▶ [Text segment]
* * * * * * * * *
Category Archives: publications

Book launch: The Data Revolution and others

Mark Boyle, Chris Brunsdon & Rob Kitchin invite you to a BOOK LAUNCH Thursday 26th, February 2015, 4.30pm, Maynooth University Bookshop, North Campus

Using the story of the “West and the world” as its backdrop, this book provides for beginning students a clear and concise introduction to Human Geography, including its key concepts, seminal thinkers and their theories, contemporary debates, and celebrated case studies.

“An excellent textbook for introductory courses in Human Geography.” Prof. Patricia Wood, York University, Toronto

“In this textbook, Mark Boyle combines his broad and deep understanding of the discipline of Human Geography with his great passion and enthusiasm for education and teaching.”  Prof. Guy Baeten, Lund University

This is an excellent and student-friendly text from two of the world leaders in spatial analysis. It shows clearly why the open source software R is not just an alternative to commercial GIS, it may actually be the better choice for mapping, analysis and for replicable research. Prof.  Richard Harris, Bristol University

This is a vital primer to what is ‘Big’ about geocomputation: new data, innovative methods of analysis, new geographic information technologies and, above all, an over-arching rethink of how we represent geography. Prof. Paul Longley, UCL

The Data Revolution provides a synoptic and critical analysis of big data, open data, and data infrastructures.
* * * * * * * * *
(Some items)
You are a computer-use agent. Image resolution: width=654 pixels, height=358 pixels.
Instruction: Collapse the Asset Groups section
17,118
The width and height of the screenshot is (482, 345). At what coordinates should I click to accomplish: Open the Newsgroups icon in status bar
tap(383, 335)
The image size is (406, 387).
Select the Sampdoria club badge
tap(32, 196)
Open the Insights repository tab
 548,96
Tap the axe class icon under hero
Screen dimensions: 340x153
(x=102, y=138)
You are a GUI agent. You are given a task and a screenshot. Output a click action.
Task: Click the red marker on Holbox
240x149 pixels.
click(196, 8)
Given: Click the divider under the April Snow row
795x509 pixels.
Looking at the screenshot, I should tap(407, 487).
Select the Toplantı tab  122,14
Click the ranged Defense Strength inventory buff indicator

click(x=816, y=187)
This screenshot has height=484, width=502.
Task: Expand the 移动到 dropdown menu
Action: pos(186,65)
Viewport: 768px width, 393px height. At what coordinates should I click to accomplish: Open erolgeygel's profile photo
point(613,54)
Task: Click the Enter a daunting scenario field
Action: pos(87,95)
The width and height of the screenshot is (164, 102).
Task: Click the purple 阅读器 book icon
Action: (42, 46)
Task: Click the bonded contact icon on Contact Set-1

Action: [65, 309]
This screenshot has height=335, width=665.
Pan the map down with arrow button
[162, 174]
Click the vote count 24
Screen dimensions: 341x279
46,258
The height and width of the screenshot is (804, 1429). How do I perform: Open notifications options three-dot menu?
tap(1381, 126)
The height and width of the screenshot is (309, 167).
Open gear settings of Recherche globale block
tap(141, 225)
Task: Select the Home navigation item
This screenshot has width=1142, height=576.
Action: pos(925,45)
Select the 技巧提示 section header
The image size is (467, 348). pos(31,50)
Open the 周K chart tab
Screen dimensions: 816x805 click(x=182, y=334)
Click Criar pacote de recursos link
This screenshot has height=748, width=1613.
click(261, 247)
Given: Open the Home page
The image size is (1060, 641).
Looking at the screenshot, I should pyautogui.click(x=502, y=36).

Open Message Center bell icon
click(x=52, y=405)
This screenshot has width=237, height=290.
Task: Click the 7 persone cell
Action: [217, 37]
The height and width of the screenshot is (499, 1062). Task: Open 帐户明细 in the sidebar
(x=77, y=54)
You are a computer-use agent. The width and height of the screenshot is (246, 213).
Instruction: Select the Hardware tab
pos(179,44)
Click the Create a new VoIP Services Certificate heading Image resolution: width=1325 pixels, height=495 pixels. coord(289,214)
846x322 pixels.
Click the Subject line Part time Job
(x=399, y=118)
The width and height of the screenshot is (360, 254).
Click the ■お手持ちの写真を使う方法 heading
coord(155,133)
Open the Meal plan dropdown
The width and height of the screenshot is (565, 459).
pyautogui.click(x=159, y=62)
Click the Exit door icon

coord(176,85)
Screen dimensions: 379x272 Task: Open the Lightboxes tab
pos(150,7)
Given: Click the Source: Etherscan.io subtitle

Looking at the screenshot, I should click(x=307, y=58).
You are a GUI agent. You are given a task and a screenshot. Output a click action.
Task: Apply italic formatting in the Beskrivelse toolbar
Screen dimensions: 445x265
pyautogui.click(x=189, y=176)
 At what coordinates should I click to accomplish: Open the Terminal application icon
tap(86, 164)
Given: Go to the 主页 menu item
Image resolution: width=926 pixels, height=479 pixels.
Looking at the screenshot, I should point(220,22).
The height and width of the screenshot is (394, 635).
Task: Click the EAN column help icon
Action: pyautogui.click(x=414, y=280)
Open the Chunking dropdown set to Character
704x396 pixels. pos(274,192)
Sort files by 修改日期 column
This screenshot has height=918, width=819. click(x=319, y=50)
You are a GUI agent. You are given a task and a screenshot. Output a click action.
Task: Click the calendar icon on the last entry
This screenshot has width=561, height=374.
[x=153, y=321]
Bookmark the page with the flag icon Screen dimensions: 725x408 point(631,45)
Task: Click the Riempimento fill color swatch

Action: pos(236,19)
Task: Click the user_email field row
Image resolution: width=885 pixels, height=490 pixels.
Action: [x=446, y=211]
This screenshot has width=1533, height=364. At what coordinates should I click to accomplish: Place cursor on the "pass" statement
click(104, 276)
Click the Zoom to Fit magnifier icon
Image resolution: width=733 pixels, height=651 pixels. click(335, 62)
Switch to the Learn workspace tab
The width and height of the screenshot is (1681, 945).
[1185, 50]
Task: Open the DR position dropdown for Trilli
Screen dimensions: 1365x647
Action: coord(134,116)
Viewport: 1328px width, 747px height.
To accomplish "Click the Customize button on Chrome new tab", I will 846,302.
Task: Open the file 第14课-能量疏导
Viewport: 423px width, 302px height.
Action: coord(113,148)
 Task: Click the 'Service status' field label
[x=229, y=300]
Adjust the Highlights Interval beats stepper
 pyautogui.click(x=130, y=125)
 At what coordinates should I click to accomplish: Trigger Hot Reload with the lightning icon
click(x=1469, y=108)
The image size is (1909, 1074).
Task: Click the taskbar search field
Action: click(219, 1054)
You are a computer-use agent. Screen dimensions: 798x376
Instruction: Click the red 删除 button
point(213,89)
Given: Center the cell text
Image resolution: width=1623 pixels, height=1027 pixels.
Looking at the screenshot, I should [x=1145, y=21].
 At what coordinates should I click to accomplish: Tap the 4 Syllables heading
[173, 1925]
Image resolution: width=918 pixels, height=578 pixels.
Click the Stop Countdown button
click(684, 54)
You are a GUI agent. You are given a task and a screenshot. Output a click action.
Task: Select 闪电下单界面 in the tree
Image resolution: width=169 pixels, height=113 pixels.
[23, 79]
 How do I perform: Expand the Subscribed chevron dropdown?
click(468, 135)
* * * * * * * * *
▶ [Stated problem A]
Answer these about the book launch page:
(i) At what time does the book launch start?
(ii) Which university is Prof. Guy Baeten with?
(iii) What open source software does Prof. Richard Harris mention?
▶ [Stated problem B] Output the part of the book launch page between "Category Archives: publications" and "celebrated case studies.", inclusive, word for word.
The items above have no role here.

▶ [Final result A]
(i) 4.30pm
(ii) Lund University
(iii) R

▶ [Final result B]
Category Archives: publications

Book launch: The Data Revolution and others

Mark Boyle, Chris Brunsdon & Rob Kitchin invite you to a BOOK LAUNCH Thursday 26th, February 2015, 4.30pm, Maynooth University Bookshop, North Campus

Using the story of the “West and the world” as its backdrop, this book provides for beginning students a clear and concise introduction to Human Geography, including its key concepts, seminal thinkers and their theories, contemporary debates, and celebrated case studies.